Requirements: Copy the items verbatim, starting at the line containing "Medusozoa (804, 402)" and ending with the line containing "Search taxa (206, 224)", both included.

Records to process:

---

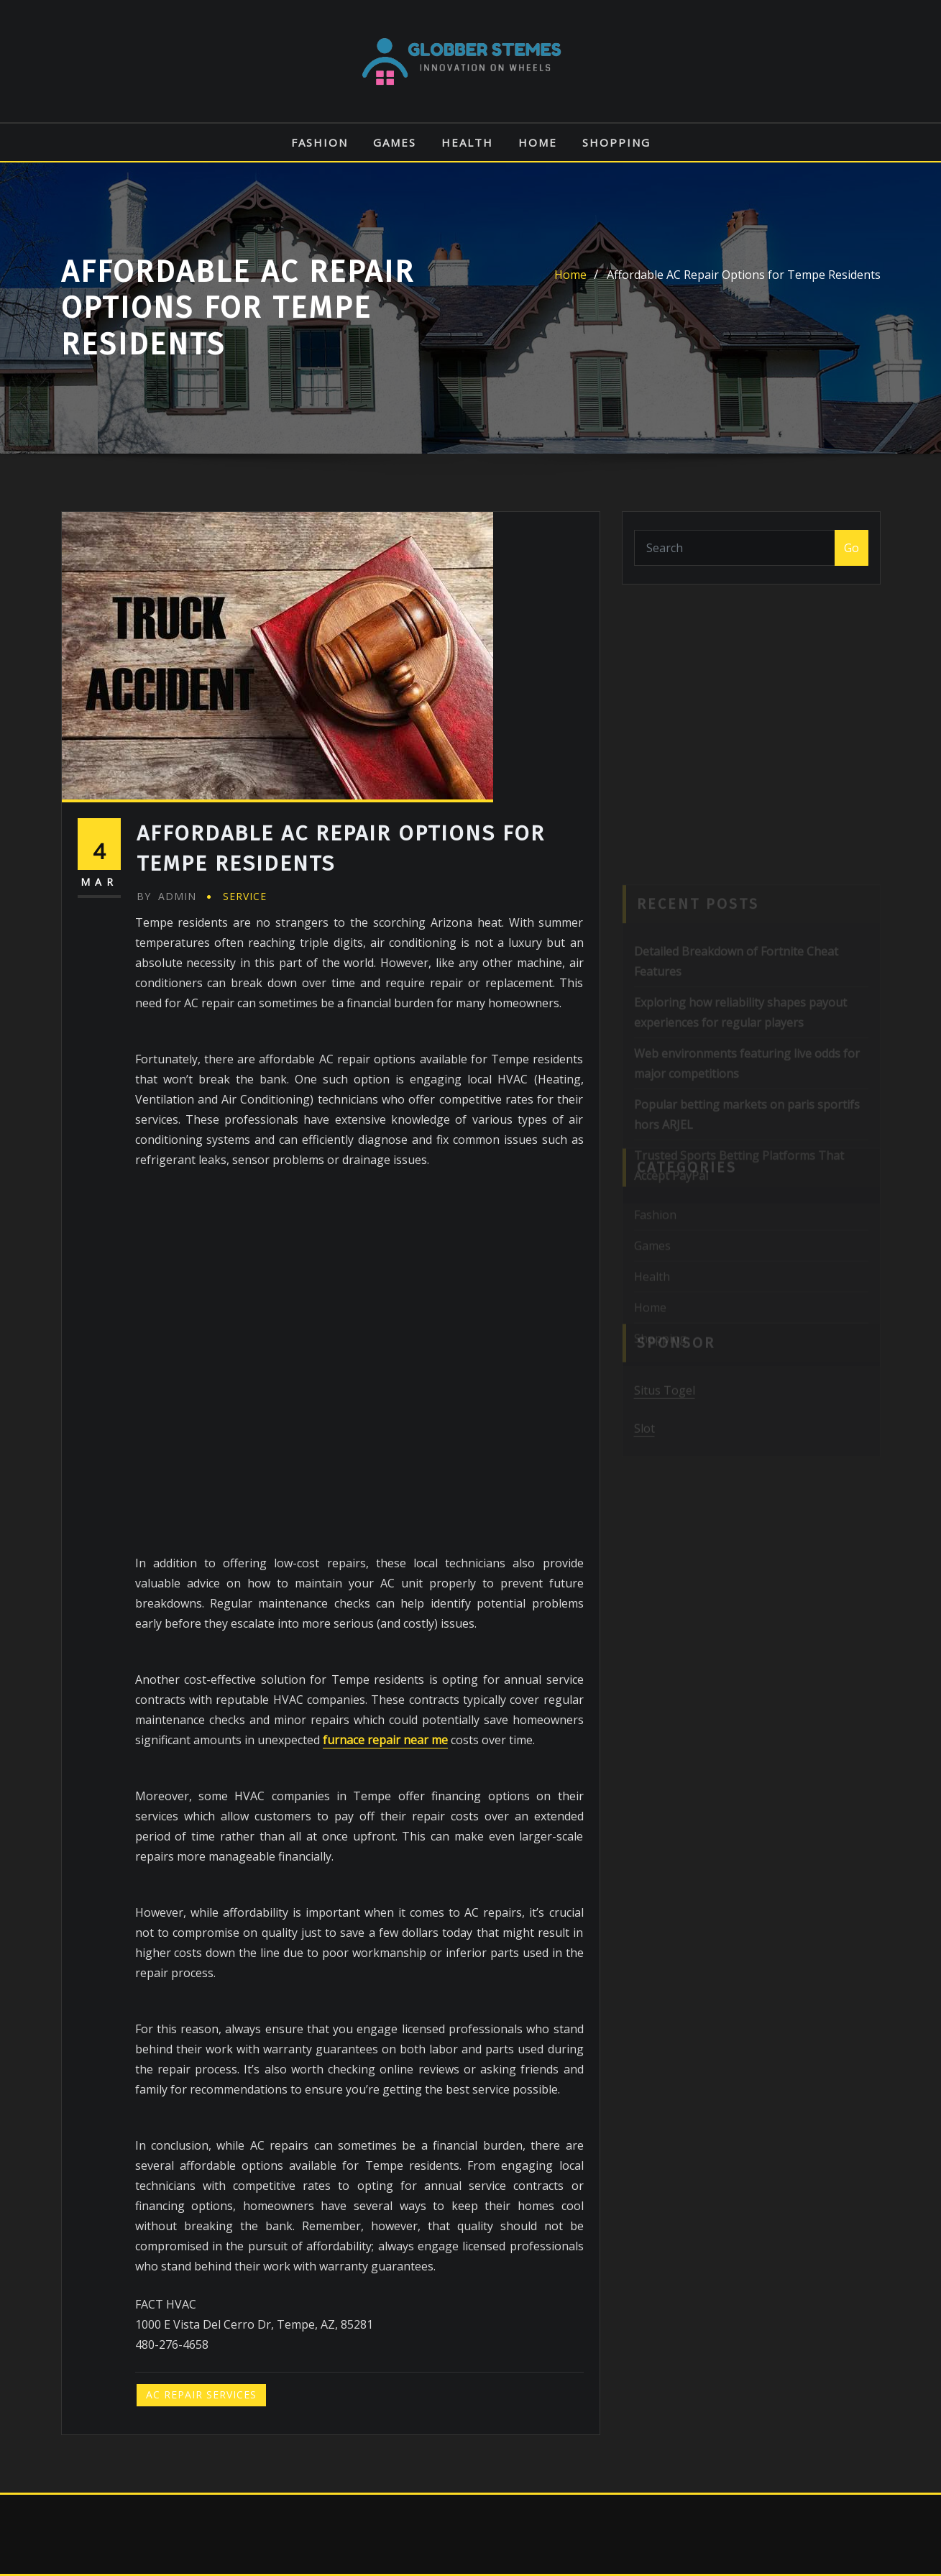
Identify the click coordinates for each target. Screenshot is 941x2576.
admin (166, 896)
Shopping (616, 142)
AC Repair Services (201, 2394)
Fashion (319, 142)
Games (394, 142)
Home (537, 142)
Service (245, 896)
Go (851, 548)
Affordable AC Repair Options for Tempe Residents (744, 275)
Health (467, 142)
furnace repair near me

---

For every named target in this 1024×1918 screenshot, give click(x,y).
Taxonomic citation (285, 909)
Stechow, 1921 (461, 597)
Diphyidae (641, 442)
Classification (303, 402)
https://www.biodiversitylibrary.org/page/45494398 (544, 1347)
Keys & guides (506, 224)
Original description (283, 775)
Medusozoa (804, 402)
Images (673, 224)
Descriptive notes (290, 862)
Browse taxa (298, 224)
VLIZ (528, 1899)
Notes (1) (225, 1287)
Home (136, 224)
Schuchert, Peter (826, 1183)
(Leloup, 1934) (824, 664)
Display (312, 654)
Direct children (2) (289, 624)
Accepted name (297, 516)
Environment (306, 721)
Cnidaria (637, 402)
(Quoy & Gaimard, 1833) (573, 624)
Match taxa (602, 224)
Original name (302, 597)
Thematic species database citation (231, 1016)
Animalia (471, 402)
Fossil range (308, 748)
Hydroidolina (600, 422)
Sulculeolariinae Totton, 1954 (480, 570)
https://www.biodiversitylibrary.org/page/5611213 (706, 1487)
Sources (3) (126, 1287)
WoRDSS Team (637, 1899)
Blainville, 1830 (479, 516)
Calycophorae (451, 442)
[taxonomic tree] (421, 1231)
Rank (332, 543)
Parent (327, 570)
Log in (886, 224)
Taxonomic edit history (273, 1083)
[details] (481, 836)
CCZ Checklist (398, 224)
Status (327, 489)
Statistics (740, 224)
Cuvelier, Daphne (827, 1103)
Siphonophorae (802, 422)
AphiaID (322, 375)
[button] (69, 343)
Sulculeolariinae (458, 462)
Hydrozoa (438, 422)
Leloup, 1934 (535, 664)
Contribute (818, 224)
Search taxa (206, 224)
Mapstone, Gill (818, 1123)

---

Exercise solution:
Medusozoa (804, 402)
Images (673, 224)
Descriptive notes (290, 862)
Browse taxa (298, 224)
VLIZ (528, 1899)
Notes (1) (225, 1287)
Home (136, 224)
Schuchert, Peter (826, 1183)
(Leloup, 1934) (824, 664)
Display (312, 654)
Direct children (2) (289, 624)
Accepted name (297, 516)
Environment (306, 721)
Cnidaria (637, 402)
(Quoy & Gaimard, 1833) (573, 624)
Match taxa (602, 224)
Original name (302, 597)
Thematic species database citation (231, 1016)
Animalia (471, 402)
Fossil range (308, 748)
Hydroidolina (600, 422)
Sulculeolariinae Totton, 1954 (480, 570)
https://www.biodiversitylibrary.org/page/5611213 (706, 1487)
Sources (3) (126, 1287)
WoRDSS Team (637, 1899)
Blainville, 1830 (479, 516)
Calycophorae (451, 442)
[taxonomic tree] (421, 1231)
Rank (332, 543)
Parent (327, 570)
Log in (886, 224)
Taxonomic edit history (273, 1083)
[details] (481, 836)
CCZ Checklist (398, 224)
Status (327, 489)
Statistics (740, 224)
Cuvelier, Daphne (827, 1103)
Siphonophorae (802, 422)
AphiaID (322, 375)
[button] (69, 343)
Sulculeolariinae (458, 462)
Hydrozoa (438, 422)
Leloup, 1934 (535, 664)
Contribute (818, 224)
Search taxa (206, 224)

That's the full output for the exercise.